Thankfully, I have gotten pretty good at swimming in rough waters. When that wave hit, it was disorienting at first. But, after a while, I was able to start treading water. I found comfort in some FB groups exclusively for IP's (one that I actually started myself a couple of days ago- we're already up to 56 members!) A couple of women in these groups- ones that were actually inducing lactation- reminded that the science behind the whole "breast is best" thing is actually skewed, as it doesn't account for different socio-economic factors. So I did a little more research and found this article that quotes research that found no significant difference between babies who were breast fed vs formula-fed within the same families- which was very eye-opening to me. Then I found a Fearless Formula Feeder site where the author is "Standing Up for Formula Feeders... Without Being a Boob About It". Her goal is to remove the stigma that comes to those who choose to formula feed, either out of choice or necessity.

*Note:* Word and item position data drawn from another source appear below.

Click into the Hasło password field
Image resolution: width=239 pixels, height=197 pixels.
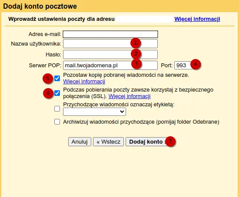(110, 54)
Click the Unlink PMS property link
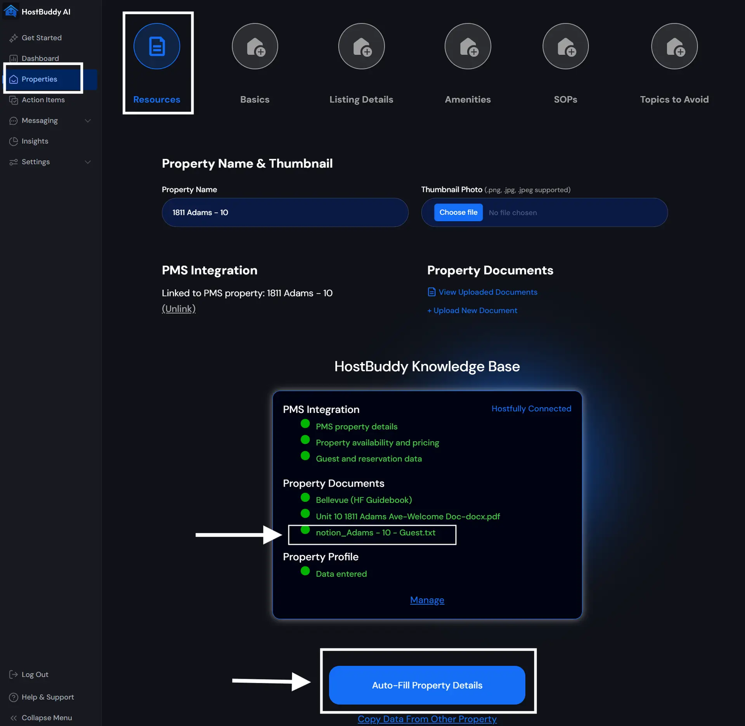 (x=178, y=308)
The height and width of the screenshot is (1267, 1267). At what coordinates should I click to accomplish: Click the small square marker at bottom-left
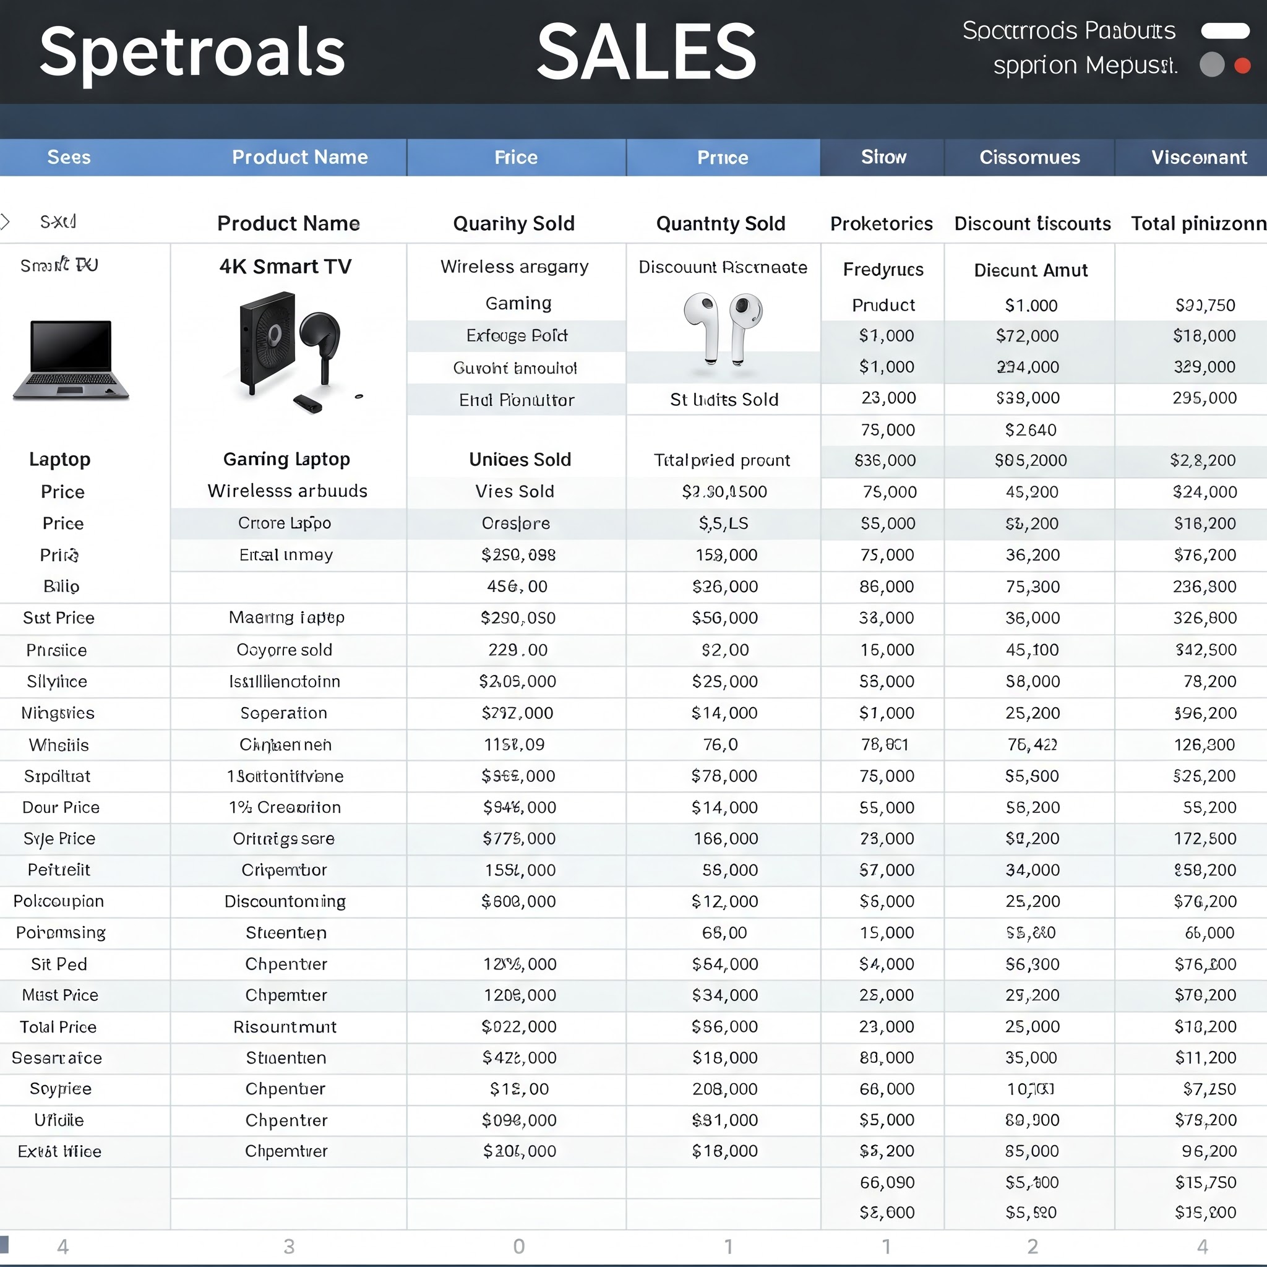pos(5,1244)
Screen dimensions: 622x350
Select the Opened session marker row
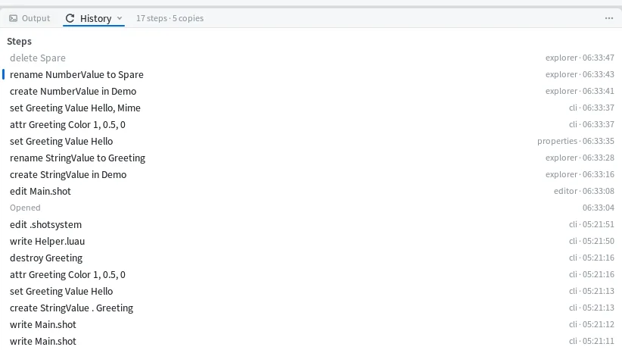coord(311,208)
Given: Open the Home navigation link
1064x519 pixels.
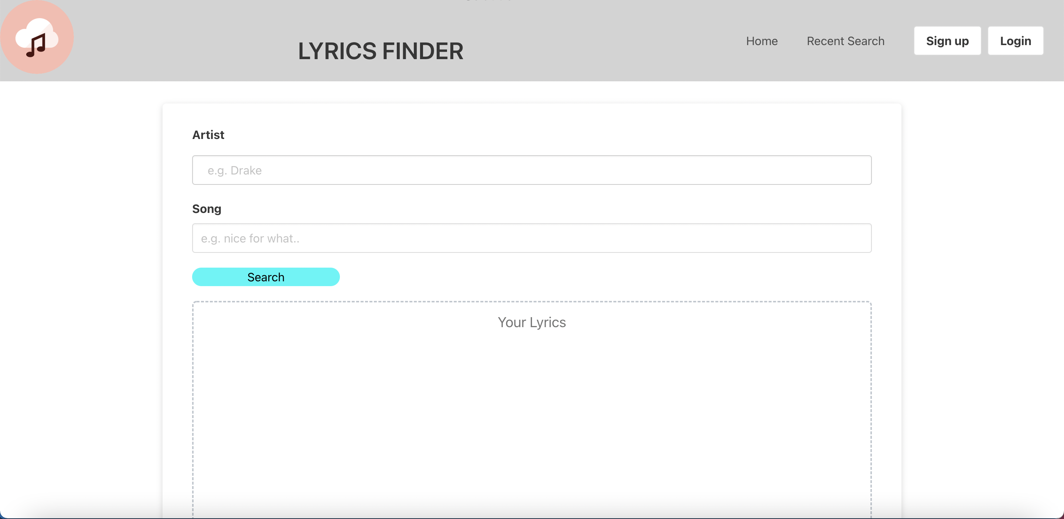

Through all of this, I am once again starting to feel okay about my decision not to try to induce lactation. And I am also okay with my tears. I know that the gift that Ellen is giving us, our little boy growing in her belly, is incredibly healing. But the scars from infertility are pretty deep, and the loss is significant. It's okay to feel that too.
*since the writing of this post, Ellen has actually offered to try pumping for us. I thanked her for her offer and told her I think we are alright with her just trying to get the colostrum (the initial milk that comes out which is high in nutrients and antibodies- like the babies first vaccine). I am so blessed to have a surro who would consider doing that for us despite it being difficult for her, and also happy that I feel okay about not asking her to!